▶ WHAT TO WORK ON
A line counts if it contains the word "will" at least once. State how many such lines the records contain, giving the number alone.

▶ DATA

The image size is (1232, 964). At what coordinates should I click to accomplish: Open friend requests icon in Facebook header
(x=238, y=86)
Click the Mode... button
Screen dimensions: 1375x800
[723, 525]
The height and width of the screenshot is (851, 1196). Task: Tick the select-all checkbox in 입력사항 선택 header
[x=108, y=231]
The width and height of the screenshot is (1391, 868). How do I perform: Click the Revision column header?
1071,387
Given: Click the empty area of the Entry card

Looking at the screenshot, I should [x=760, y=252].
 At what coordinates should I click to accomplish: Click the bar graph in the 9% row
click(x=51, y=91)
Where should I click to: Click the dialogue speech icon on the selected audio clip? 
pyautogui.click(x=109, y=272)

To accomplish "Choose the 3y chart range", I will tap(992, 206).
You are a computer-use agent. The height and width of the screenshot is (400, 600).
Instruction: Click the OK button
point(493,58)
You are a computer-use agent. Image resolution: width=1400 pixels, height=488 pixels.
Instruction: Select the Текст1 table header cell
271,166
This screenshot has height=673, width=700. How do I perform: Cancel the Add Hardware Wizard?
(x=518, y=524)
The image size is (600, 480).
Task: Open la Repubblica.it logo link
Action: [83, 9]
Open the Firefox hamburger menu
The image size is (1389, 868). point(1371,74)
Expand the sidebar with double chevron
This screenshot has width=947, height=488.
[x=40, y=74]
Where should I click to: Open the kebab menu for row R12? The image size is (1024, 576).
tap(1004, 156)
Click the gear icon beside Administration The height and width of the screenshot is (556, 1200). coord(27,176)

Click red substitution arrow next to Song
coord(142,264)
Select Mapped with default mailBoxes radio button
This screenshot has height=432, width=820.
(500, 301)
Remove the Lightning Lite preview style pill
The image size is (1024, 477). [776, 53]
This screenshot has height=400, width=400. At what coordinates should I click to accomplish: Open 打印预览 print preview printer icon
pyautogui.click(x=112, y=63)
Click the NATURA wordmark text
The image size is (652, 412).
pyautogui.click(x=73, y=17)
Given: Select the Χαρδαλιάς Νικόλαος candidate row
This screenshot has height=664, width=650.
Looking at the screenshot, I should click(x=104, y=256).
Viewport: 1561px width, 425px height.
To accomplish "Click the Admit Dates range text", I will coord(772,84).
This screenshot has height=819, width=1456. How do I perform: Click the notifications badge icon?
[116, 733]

▶ RESPONSE TO THIS EXERCISE
2